AIM: In the forum thread on a CD/DVD burner, condense the paragraph beginning "I recently formatted my sisters computer" into a short bulleted list that keeps its main facts.

SELECTED EXCERPT:
# Help with CD/DVD Burner please.



## jjenkins (Aug 11, 2008)

I recently formatted my sisters computer so I could use it, and for some reason my CD/DVD burner wont read DVDs. I have burned CDs okay with it, but it doesn't read when I put a blank DVD in. I've tried multiple blank DVDs and multiple brands, it wont read anything. The drive is NEC DVD+RW ND-1100A 10GE.. I just upgraded the firmware thinking that might be the issue but the problem still persists, any advice?


----------



## andrw123 (Aug 11, 2008)

What Operating system are yo using?


----------



## jjenkins (Aug 11, 2008)

andrw123 said:


> What Operating system are yo using?



Windows XP Pro.


----------



## PC eye (Aug 11, 2008)

Most drives now readily accept both formats and shouldn't see any problems since different brands have been tried.The name NEC DVD+RW suggests the +R required media. When you see the plus over the minus sign that specifies general purpose for all blank media there. 

The first thing that comes to mind however especially is this is on a prebuild like a Dell is the need for a firmware update. Basically that's a set of drivers required for that particular drive to work with Windows.

If you have a Dell there the R59801.exe file is available by going through the selection process at  http://support.dell.com/support/downloads/index.aspx?c=us&l=en&s=gen


----------



## jjenkins (Aug 11, 2008)

PC eye said:


> Most drives now readily accept both formats and shouldn't see any problems since different brands have been tried.The name NEC DVD+RW suggests the +R required media. When you see the plus over the minus sign that specifies general purpose for all blank media there.
> 
> The first thing that comes to mind however especially is this is on a prebuild like a Dell is the need for a firmware update. Basically that's a set of drivers required for that particular drive to work with Windows.
> 
> If you have a Dell there the R59801.exe file is available by going through the selection process at  http://support.dell.com/support/downloads/index.aspx?c=us&l=en&s=gen



I've updated to that firmware previous to my post, do I need to buy DVD+Rs instead of DVD-Rs?


----------



## StrangleHold (Aug 11, 2008)

jjenkins said:


> I recently formatted my sisters computer so I could use it, and for some reason my CD/DVD burner wont read DVDs. I have burned CDs okay with it, but it doesn't read when I put a blank DVD in. I've tried multiple blank DVDs and multiple brands, it wont read anything. The drive is NEC DVD+RW ND-1100A 10GE.. I just upgraded the firmware thinking that might be the issue but the problem still persists, any advice?


 
To answer your question. Did you install a DVD burning program. XP doesnt support burning DVDs on its own, only CDs.


----------



## PC eye (Aug 11, 2008)

STORED DATA:

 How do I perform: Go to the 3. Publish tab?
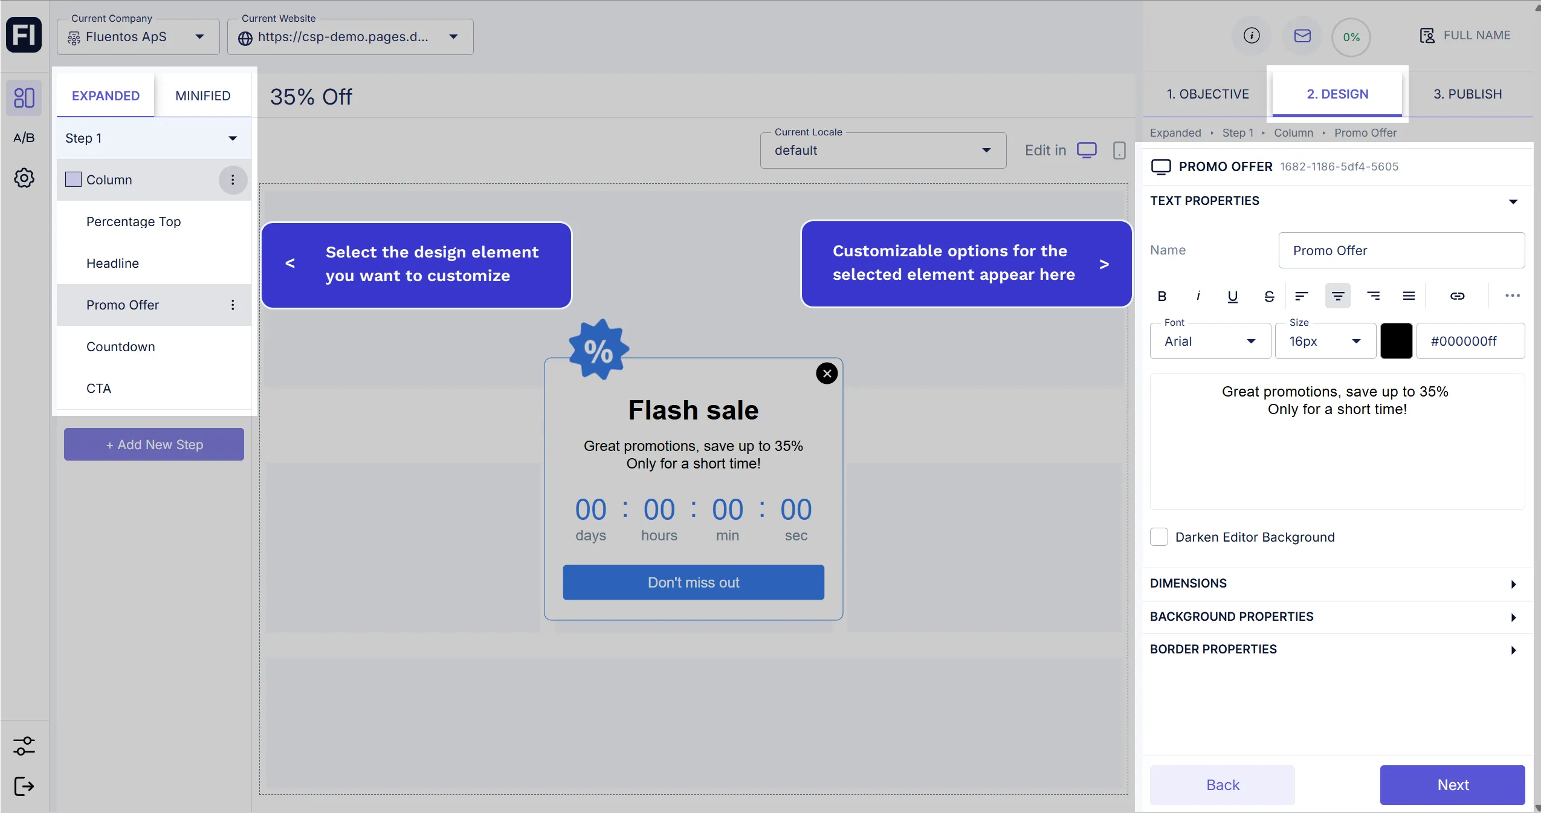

COMPLETE RESPONSE:
- The poster formatted their sister's computer in order to use it.
- The CD/DVD burner burns CDs without trouble but does not read blank DVDs.
- Several blank DVDs from several brands have been tried, and none are read.
- The drive is an NEC DVD+RW ND-1100A 10GE.
- A firmware upgrade did not fix the problem.
- The poster asks for advice.